Sequestro preventivo dei centri comunali di raccolta a Enna. Il provvedimento, eseguito dalla Guardia di finanza, e’ scattato a seguito della denuncia relativa alla gestione del servizio raccolta rifiuti del Comune di Enna. Accertata la mancata riconsegna al Comune dei centri comunali di raccolta siti in contrada Venovo e contrada Scifitello, da parte della societa’ Ennaeuno in liquidazione, affidataria delle due strutture dal 2004, periodo in cui ha gestito il servizio di igiene urbana nel territorio ennese. Nel gennaio 2017 il Consiglio comunale aveva affidato il servizio di gestione integrata dei rifiuti alla societa’ a totale partecipazione comunale Ecoennaservizi Srl; e i due impianti, vincolati al servizio pubblico, sono da ritenere fondamentali per l’avvio della raccolta differenziata delle frazioni inorganiche, anche al fine di evitare l’abbandono dei rifiuti ingombranti sul territorio cittadino.

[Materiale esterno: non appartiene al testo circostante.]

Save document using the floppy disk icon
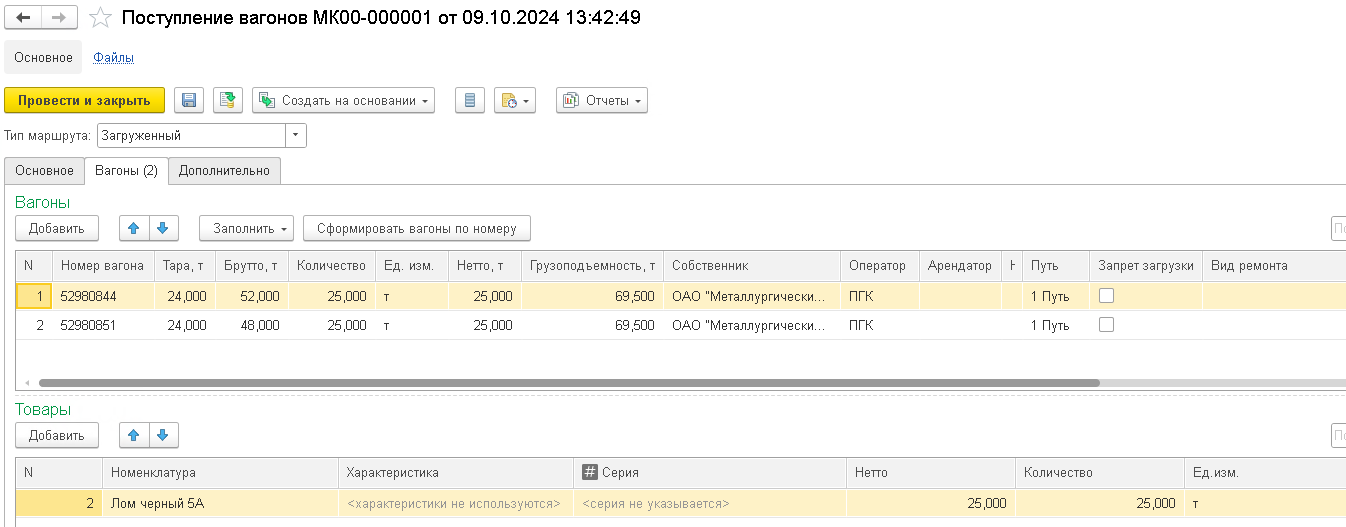The image size is (1346, 527). [189, 100]
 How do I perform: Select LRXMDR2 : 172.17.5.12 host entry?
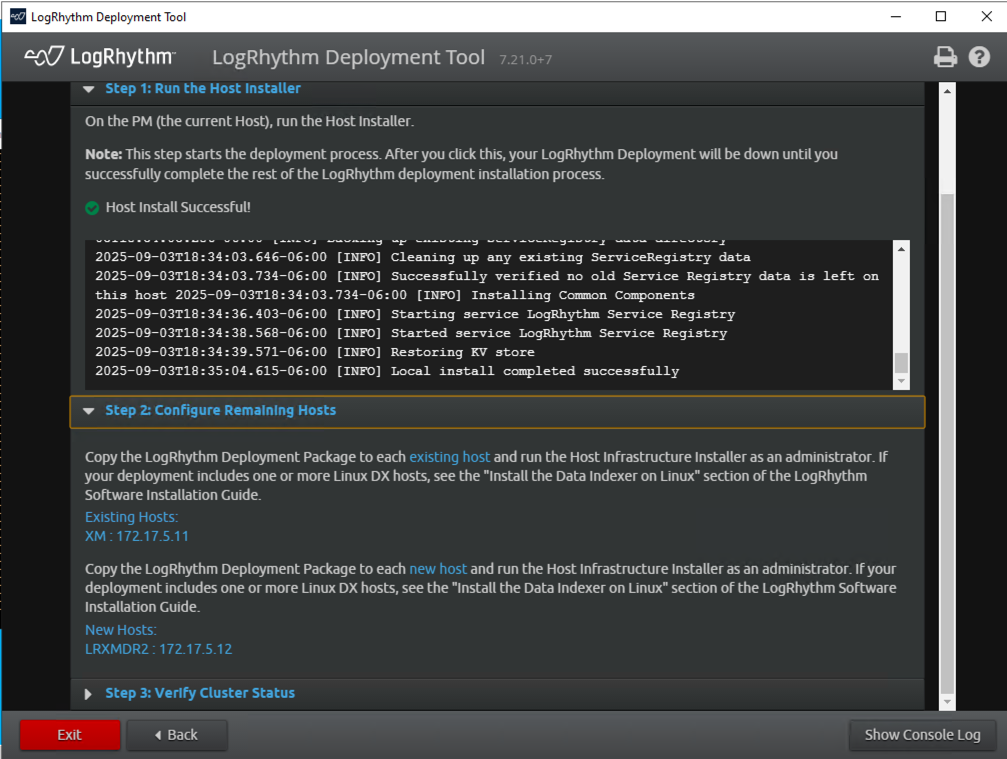click(x=158, y=649)

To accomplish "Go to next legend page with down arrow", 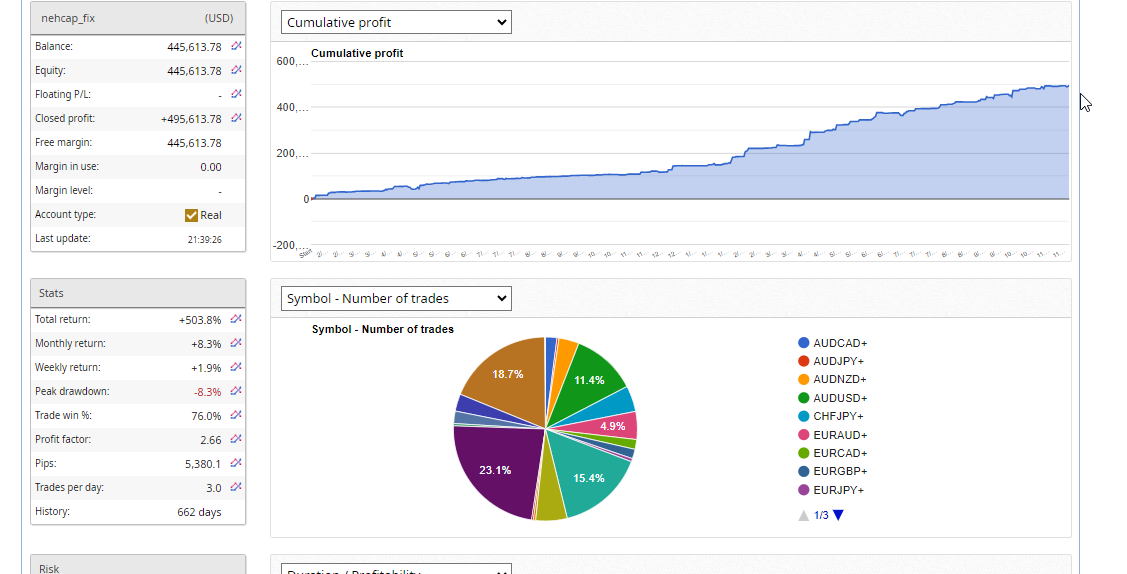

Cosi’ il Comune ha ripetutamente sollecitato la Ennaeuno e la nuova Srr, Societa’ per la regolamentazione del servizio gestione rifiuti, subentrata all’Ato Enna, all’immediata riconsegna dei siti comunali. Il sostituto procuratore di Enna Francesco Lo Gerfo, ha quindi avanzato richiesta di sequestro preventivo dei due immobili accolta dal Gip ed eseguita dai militari della Compagnia Guardia di finanza di Enna. La mancata riconsegna dei due centri di raccolta, peraltro inattivi da parecchio tempo e in situazione di evidente degrado funzionale operativo, avrebbe ulteriormente ritardato, se non impedito, l’avvio della raccolta differenziata, con particolare riferimento ai rifiuti inorganici di notevole volume, aumentando ulteriormente i costi per lo smaltimento in discarica e la conseguente applicazione, a carico della cassa comunale, delle sanzioni previste per il mancato raggiungimento degli obiettivi disposti.